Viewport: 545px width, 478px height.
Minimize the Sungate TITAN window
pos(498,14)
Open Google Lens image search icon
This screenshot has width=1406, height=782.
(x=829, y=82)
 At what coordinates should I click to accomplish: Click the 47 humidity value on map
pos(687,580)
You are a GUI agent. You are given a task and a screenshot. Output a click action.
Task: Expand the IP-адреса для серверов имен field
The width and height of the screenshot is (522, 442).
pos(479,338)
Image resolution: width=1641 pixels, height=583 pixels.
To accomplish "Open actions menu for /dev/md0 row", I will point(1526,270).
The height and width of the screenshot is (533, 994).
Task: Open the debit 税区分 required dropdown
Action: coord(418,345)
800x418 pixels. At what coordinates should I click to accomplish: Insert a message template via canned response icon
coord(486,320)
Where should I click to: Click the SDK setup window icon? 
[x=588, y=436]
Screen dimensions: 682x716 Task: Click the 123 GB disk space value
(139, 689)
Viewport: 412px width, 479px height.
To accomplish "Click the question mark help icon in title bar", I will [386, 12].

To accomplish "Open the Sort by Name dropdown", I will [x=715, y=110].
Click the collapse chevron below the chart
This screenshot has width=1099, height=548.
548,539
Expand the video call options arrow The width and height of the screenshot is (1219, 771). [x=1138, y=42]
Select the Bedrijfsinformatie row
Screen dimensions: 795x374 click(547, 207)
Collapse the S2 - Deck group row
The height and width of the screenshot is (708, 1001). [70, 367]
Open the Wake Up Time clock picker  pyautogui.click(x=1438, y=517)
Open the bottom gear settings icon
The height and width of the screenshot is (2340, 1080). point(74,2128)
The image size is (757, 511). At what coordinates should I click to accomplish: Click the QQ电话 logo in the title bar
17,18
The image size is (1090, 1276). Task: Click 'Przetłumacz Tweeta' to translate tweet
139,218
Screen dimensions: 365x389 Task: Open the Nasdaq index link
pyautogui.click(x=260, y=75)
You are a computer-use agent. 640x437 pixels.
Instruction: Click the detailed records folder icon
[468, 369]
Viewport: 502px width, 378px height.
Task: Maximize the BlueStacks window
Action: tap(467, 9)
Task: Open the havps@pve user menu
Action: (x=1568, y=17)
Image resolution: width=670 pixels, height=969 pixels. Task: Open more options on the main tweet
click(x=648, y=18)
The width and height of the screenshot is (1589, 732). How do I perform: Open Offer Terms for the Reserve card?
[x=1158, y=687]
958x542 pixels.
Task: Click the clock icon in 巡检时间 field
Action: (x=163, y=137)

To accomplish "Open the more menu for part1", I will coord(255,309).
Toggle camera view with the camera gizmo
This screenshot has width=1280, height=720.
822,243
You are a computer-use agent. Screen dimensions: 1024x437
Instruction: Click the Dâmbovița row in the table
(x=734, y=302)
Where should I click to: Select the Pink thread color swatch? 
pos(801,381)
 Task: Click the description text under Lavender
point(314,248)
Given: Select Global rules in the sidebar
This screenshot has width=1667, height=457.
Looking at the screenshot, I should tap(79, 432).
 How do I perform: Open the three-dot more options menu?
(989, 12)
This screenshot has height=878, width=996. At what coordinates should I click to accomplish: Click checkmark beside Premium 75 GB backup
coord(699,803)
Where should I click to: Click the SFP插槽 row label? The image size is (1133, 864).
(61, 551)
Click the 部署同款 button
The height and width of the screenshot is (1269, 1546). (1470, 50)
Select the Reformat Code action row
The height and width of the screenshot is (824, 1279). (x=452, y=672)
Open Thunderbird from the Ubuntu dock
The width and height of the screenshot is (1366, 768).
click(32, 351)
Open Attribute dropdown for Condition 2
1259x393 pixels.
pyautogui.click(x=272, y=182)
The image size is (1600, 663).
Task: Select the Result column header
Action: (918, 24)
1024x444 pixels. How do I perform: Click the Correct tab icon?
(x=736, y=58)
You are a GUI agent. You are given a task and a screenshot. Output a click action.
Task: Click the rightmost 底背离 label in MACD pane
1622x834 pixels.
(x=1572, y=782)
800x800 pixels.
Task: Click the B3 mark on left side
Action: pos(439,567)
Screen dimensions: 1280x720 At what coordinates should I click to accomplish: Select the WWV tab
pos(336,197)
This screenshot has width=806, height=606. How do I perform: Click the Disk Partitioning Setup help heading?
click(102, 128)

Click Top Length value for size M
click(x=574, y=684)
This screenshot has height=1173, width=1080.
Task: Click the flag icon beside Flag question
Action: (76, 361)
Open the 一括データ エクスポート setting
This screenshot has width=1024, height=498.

# # # # #

#### Your task:
Each line of the listing must be transcribed precisely as it appears.

#### Answer for the task:
Viewport: 545px width, 478px height.
Minimize the Sungate TITAN window
pos(498,14)
Open Google Lens image search icon
This screenshot has width=1406, height=782.
(x=829, y=82)
 At what coordinates should I click to accomplish: Click the 47 humidity value on map
pos(687,580)
You are a GUI agent. You are given a task and a screenshot. Output a click action.
Task: Expand the IP-адреса для серверов имен field
The width and height of the screenshot is (522, 442).
pos(479,338)
Image resolution: width=1641 pixels, height=583 pixels.
To accomplish "Open actions menu for /dev/md0 row", I will point(1526,270).
The height and width of the screenshot is (533, 994).
Task: Open the debit 税区分 required dropdown
Action: coord(418,345)
800x418 pixels. At what coordinates should I click to accomplish: Insert a message template via canned response icon
coord(486,320)
Where should I click to: Click the SDK setup window icon? 
[x=588, y=436]
Screen dimensions: 682x716 Task: Click the 123 GB disk space value
(139, 689)
Viewport: 412px width, 479px height.
To accomplish "Click the question mark help icon in title bar", I will [386, 12].

To accomplish "Open the Sort by Name dropdown", I will [x=715, y=110].
Click the collapse chevron below the chart
This screenshot has width=1099, height=548.
548,539
Expand the video call options arrow The width and height of the screenshot is (1219, 771). [x=1138, y=42]
Select the Bedrijfsinformatie row
Screen dimensions: 795x374 click(547, 207)
Collapse the S2 - Deck group row
The height and width of the screenshot is (708, 1001). [70, 367]
Open the Wake Up Time clock picker  pyautogui.click(x=1438, y=517)
Open the bottom gear settings icon
The height and width of the screenshot is (2340, 1080). point(74,2128)
The image size is (757, 511). At what coordinates should I click to accomplish: Click the QQ电话 logo in the title bar
17,18
The image size is (1090, 1276). Task: Click 'Przetłumacz Tweeta' to translate tweet
139,218
Screen dimensions: 365x389 Task: Open the Nasdaq index link
pyautogui.click(x=260, y=75)
You are a computer-use agent. 640x437 pixels.
Instruction: Click the detailed records folder icon
[468, 369]
Viewport: 502px width, 378px height.
Task: Maximize the BlueStacks window
Action: tap(467, 9)
Task: Open the havps@pve user menu
Action: (x=1568, y=17)
Image resolution: width=670 pixels, height=969 pixels. Task: Open more options on the main tweet
click(x=648, y=18)
The width and height of the screenshot is (1589, 732). How do I perform: Open Offer Terms for the Reserve card?
[x=1158, y=687]
958x542 pixels.
Task: Click the clock icon in 巡检时间 field
Action: (x=163, y=137)

To accomplish "Open the more menu for part1", I will coord(255,309).
Toggle camera view with the camera gizmo
This screenshot has width=1280, height=720.
822,243
You are a computer-use agent. Screen dimensions: 1024x437
Instruction: Click the Dâmbovița row in the table
(x=734, y=302)
Where should I click to: Select the Pink thread color swatch? 
pos(801,381)
 Task: Click the description text under Lavender
point(314,248)
Given: Select Global rules in the sidebar
This screenshot has width=1667, height=457.
Looking at the screenshot, I should tap(79, 432).
 How do I perform: Open the three-dot more options menu?
(989, 12)
This screenshot has height=878, width=996. At what coordinates should I click to accomplish: Click checkmark beside Premium 75 GB backup
coord(699,803)
Where should I click to: Click the SFP插槽 row label? The image size is (1133, 864).
(61, 551)
Click the 部署同款 button
The height and width of the screenshot is (1269, 1546). (1470, 50)
Select the Reformat Code action row
The height and width of the screenshot is (824, 1279). (x=452, y=672)
Open Thunderbird from the Ubuntu dock
The width and height of the screenshot is (1366, 768).
click(32, 351)
Open Attribute dropdown for Condition 2
1259x393 pixels.
pyautogui.click(x=272, y=182)
The image size is (1600, 663).
Task: Select the Result column header
Action: (918, 24)
1024x444 pixels. How do I perform: Click the Correct tab icon?
(x=736, y=58)
You are a GUI agent. You are given a task and a screenshot. Output a click action.
Task: Click the rightmost 底背离 label in MACD pane
1622x834 pixels.
(x=1572, y=782)
800x800 pixels.
Task: Click the B3 mark on left side
Action: pos(439,567)
Screen dimensions: 1280x720 At what coordinates should I click to accomplish: Select the WWV tab
pos(336,197)
This screenshot has width=806, height=606. How do I perform: Click the Disk Partitioning Setup help heading?
click(102, 128)

Click Top Length value for size M
click(x=574, y=684)
This screenshot has height=1173, width=1080.
Task: Click the flag icon beside Flag question
Action: (76, 361)
Open the 一括データ エクスポート setting
This screenshot has width=1024, height=498.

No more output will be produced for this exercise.